Olmstead and other experts believe a proposal in the 2012 farm bill to require farmers to practice risk-reducing measures before obtaining crop insurance could go a long way toward realizing better protection of crops and the environment. Meanwhile, lobbyists for large farming interests continue to push for insurance with no strings attached.
"We do not support tying conservation compliance to crop insurance," Mary Kay Thatcher, a spokeswoman for the American Farm Bureau Federation, the largest farming lobbyist organization, wrote in an email. Conservation compliance "is already tied to farm programs and will continue to be. We are concerned that if a producer is out of compliance due to something beyond his control -- a 100-year flood for example -- he would then be out of compliance for crop insurance. Without crop insurance availability, many producers won't have the ability to get financing."
Olmstead is concerned that a key program funded by the current farm bill that does require conservation (direct government subsidies of certain crops) is probably being eliminated -- and the environmental mandate along with it. "I'm afraid that will leave a gaping hole for soil protection," she said, referring to the conservation requirement.
More than half of the world's farmlands are already degraded, according to the United Nations. The United States cut soil erosion 40 percent after the 1985 farm bill required farmers seeking federal money and crop insurance to comply with conservation practices. But soil health quickly lost ground with the erosion of incentives in the mid-1990s, according to a paper released on Monday by the nonprofit Environmental Working Group.
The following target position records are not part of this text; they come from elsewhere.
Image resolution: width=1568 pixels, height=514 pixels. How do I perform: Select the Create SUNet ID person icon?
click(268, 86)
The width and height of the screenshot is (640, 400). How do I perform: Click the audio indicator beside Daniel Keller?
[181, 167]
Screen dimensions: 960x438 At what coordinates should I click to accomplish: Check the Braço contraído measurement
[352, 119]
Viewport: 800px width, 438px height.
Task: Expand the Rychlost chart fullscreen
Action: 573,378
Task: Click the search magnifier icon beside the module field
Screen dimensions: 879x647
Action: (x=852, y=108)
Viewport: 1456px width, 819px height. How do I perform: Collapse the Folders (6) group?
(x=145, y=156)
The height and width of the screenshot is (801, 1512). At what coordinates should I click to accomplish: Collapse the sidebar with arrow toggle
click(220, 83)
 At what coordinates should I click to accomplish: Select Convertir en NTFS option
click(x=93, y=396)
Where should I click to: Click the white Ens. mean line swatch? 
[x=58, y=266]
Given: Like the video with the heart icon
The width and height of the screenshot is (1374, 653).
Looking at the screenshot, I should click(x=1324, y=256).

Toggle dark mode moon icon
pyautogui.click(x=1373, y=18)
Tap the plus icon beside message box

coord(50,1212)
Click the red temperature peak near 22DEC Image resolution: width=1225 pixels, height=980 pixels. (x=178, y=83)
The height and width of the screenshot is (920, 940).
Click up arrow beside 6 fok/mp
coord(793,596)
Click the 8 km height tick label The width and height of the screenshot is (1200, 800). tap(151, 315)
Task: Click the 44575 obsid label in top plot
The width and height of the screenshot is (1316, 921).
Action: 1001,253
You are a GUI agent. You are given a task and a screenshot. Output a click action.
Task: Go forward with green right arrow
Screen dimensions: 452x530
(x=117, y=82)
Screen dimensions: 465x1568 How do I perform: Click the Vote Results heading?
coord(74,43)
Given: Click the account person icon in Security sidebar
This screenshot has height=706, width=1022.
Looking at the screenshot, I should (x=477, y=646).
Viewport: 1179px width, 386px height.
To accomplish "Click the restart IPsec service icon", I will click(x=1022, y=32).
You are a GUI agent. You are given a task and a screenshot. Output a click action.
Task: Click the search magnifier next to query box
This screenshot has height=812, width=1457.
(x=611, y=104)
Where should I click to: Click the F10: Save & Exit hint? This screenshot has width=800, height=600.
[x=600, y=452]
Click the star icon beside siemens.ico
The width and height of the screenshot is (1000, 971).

"Crop or revenue insurance may be the prime lever for conservation," said the paper's author, conservationist Max Schnepf, noting that this has worked in the past and can be a factor in the future. "We have science that could be put in place today and could make a significant difference in erosion and water quality."
Research has shown the benefits of creating terraces on sloping lands and building buffers to protect streams and lakes from runoff, Schnepf said. Another technique he noted was the use of cover crops: grasses and other plants grown between regular crops to protect and improve soil. Farms best withstand extreme weather if they have a mixture of several types of crops, including perennials, he said.
For decades, members of the Vollmer family in North Carolina relied on tobacco as their primary crop, along with running an agricultural fertilizer business. The family transitioned in the 1980s to raising a diverse array of fruits and vegetables, growing some without any synthetic fertilizers. While the Vollmers have incorporated conservation practices to make their crops more resilient to adverse weather, their farm in recent years has been threatened by heavy rains, high winds, hail and hurricanes.
"We're completely vulnerable to Mother Nature," said Russ Vollmer in a video on the Rural Advancement Foundation International website. "We are trying to figure out how to stay in business."
A diversified harvest helps the Vollmers hedge their bet -- any one extreme event would cost the Vollmers only about a quarter of their annual income as opposed to the 90 percent common for large growers of commodity crops such as corn and soybeans. Yet, as the farm bill stands now, insurance coverage for small farmers like the Vollmers is far more expensive and difficult to secure than for commodity farmers.
The 2012 farm bill offers an opportunity to bridge this gap and lower overall risks, Olmstead said. "In this current state of budget austerity, it might seem radical to propose additional farm bill expenditures," she said. "But I think this is actually a cost-saving measure." With more protective measures in place, there should be less need for insurance payouts by taxpayers, she added.
Conservation practices might also reduce a farmer's direct costs. "The less you have to buy in terms of fertilizers and pesticides, the better off you are," Olmstead added. "And it's no small matter that these practices have a potential to increase soil carbon sequestration and reduce direct greenhouse gas emissions."